BEGIN GIVEN PASSAGE

Gay pride flag
9th June 2021

It’s Pride Month

Written by Markkus Trew, Head of Treatment & Counselling


It’s June, the sun has been warmly shining and it is Pride month. I was recently browsing the professional networking website, LinkedIn, and I saw the picture below. I realised how far we’ve progressed as a society in the acceptance of otherness and how hard this movement has worked to bring about awareness of the Lesbian, Gay, Bisexual, Transgender and Queer (LGBTQ) community and to promote equality, diversity and inclusivity.

I cannot help but smile when I see the rainbow flag which warms my heart with pride – no pun intended! Did you know that the original Pride flag was designed in 1978 by San Francisco artist Gilbert Baker and comprised of eight vibrant, individually coloured stripes, each of which represents a different meaning?

END GIVEN PASSAGE
BEGIN RECORDED DATA

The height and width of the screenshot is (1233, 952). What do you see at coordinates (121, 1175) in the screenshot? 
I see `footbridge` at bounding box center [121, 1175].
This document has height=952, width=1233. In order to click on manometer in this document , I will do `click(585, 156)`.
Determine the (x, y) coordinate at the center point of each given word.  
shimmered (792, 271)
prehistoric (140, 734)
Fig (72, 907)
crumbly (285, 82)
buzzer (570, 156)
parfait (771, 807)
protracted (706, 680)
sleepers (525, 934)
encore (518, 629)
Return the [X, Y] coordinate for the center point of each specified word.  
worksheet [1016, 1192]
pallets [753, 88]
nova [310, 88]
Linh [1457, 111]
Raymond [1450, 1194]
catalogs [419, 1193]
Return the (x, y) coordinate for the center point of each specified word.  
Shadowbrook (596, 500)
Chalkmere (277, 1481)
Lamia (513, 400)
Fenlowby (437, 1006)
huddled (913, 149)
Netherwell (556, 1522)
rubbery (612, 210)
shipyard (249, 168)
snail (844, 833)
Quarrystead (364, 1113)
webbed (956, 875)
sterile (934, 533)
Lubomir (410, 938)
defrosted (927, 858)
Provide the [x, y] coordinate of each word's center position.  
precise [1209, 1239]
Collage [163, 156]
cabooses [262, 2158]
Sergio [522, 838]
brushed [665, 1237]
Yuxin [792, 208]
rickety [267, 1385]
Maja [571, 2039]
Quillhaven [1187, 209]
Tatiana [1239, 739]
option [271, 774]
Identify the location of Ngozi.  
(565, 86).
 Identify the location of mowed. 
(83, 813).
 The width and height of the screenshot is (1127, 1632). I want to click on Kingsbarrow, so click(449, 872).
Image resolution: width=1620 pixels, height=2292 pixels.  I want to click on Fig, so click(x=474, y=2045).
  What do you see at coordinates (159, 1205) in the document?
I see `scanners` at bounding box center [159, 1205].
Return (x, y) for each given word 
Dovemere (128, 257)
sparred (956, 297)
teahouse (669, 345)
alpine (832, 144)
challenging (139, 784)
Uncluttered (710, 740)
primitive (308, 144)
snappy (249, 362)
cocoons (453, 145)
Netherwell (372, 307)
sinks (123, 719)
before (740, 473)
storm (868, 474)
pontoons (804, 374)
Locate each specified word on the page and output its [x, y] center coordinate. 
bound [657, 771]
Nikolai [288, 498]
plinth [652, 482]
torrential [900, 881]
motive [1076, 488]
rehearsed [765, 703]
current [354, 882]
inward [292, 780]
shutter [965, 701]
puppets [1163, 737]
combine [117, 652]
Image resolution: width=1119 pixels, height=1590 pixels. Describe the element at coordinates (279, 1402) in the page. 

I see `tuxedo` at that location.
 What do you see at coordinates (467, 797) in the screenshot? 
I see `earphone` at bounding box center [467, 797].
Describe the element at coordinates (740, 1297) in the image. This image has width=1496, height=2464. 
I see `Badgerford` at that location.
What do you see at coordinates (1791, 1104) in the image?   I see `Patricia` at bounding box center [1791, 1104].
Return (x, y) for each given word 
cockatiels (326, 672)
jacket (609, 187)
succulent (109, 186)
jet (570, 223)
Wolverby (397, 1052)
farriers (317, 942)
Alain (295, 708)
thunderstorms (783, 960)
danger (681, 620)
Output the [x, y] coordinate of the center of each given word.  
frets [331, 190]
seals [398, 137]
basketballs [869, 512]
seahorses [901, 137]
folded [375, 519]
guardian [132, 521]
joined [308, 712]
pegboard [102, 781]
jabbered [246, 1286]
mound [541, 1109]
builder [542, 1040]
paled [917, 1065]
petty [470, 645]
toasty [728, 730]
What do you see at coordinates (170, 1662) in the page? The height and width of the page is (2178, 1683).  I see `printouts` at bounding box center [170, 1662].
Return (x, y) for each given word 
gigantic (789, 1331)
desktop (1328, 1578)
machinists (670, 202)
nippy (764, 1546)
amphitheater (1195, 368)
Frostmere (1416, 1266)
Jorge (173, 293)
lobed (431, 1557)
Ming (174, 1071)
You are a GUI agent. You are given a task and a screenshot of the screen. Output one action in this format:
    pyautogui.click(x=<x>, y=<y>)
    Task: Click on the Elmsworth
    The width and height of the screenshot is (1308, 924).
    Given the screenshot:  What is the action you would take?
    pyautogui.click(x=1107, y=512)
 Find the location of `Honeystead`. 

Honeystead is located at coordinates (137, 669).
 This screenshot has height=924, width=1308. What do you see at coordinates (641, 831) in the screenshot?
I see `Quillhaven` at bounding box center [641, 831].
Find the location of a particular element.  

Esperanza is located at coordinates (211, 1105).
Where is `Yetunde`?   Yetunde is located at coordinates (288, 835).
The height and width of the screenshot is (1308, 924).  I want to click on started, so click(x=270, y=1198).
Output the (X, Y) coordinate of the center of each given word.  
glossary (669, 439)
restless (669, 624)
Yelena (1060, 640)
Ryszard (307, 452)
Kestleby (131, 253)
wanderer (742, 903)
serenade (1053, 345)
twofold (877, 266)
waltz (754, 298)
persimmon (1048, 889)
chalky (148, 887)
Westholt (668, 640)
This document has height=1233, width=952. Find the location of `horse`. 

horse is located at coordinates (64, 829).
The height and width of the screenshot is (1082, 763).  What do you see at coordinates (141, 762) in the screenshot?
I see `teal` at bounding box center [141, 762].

END RECORDED DATA

* ACTIVITY *
According to the Pride Month post, what prompted the writer to realize how far society has come in accepting otherness? Answer in one to three sentences. The records come from a different source than the text.

* SOLUTION *
The writer had this realization after seeing a picture while browsing the professional networking website LinkedIn.